説明

スキャナおよび販売データ処理装置

【課題】ホログラムを認識することができるスキャナを提供する。
【解決手段】実施形態のスキャナは、撮像手段と、光源と、制御手段と、画像取込手段と、出力手段とを備える。前記光源は、前記撮像手段によって画像が撮像される撮像領域に光を照射する。前記制御手段は、前記撮像領域に照射される前記光の照射角度を変化させる。前記画像取込手段は、前記照射角度を異ならせて、前記撮像領域の前記画像を取り込む。前記出力手段は、前記画像取込手段が取り込んだ前記照射角度の異なる前記画像を出力する。

【発明の詳細な説明】
【技術分野】
【0001】
本発明の実施形態は、スキャナおよび販売データ処理装置に関する。
【背景技術】
【0002】
従来、CCDカメラを用いてバーコードや二次元コード等のコードシンボルや、値引ラベル等を画像認識して商品コードや値引情報を読み取るスキャナに関する技術が開示されている。
【0003】
ところで、クレジットカードやIDカード、商品券等の金券、純正品表示ステッカー等には偽造防止の目的でホログラムが用いられており、このようなホログラム内に埋め込まれている画像をスキャナによって読み込ませ、正規品の認証を行うことが望まれている。
【0004】
一般的に、ホログラム内に埋め込まれている画像を観察するためには、見る角度を調整して適切な角度で観察する必要がある。
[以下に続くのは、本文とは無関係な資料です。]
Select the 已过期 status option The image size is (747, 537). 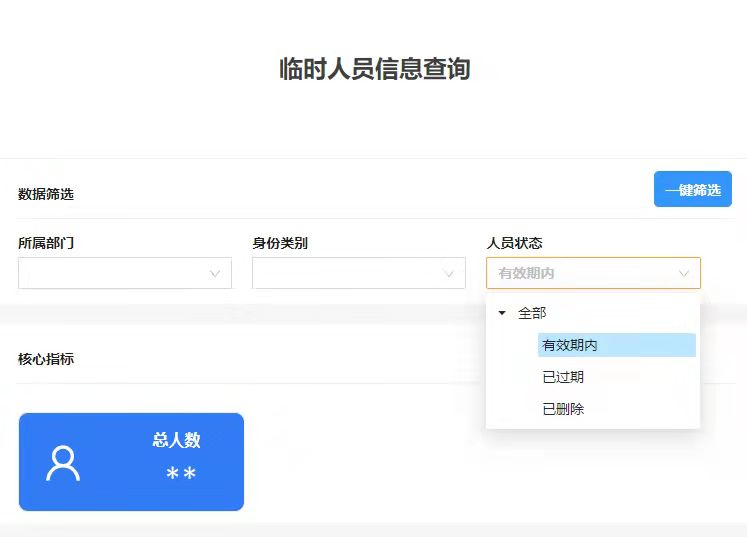pos(563,377)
また、ホログラム内に異なる画像が埋め込まれている場合には、見る角度を変えてそれぞれの画像を浮き出させる必要がある。
【発明の概要】
【発明が解決しようとする課題】
【0005】
しかしながら、従来のスキャナでは、撮像時に被写体に照射される光の照射角度が固定されているため、ホログラムを撮像した画像は単に1フレームの画像として認識される。従って、これをホログラムとして認識することができず、ホログラム内の画像が浮き出されない照射角度であった場合には、ホログラム内の画像を読み込むこともできない。
【課題を解決するための手段】
【0006】
実施形態のスキャナは、撮像手段と、光源と、制御手段と、画像取込手段と、出力手段とを備える。前記光源は、前記撮像手段によって画像が撮像される撮像領域に光を照射する。前記制御手段は、前記撮像領域に照射される前記光の照射角度を変化させる。前記画像取込手段は、前記照射角度を異ならせて、前記撮像領域の前記画像を取り込む。前記出力手段は、前記画像取込手段が取り込んだ前記照射角度の異なる前記画像を出力する。
【図面の簡単な説明】
【0007】
【図1】図1は、本実施の形態にかかるチェックアウトレーンシステムの構成を概略的に示す外観斜視図である。
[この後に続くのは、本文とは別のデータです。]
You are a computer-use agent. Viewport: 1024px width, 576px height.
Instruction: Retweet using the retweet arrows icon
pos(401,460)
【図2】図2は、スキャナのハードウェア構成を示すブロック図である。
【図3】図3は、光源の発光動作について説明する図である。
【図4】図4は、光源の発光動作について説明する図である。
【図5】図5は、光源Aにより被写体を照射した場合に撮像された画像の一例を示す図である。
【図6】図6は、光源Bにより被写体を照射した場合に撮像された画像の一例を示す図である。
【図7】図7は、光源Aまたは光源Bにより照射されたバーコードを撮像した画像を示す図である。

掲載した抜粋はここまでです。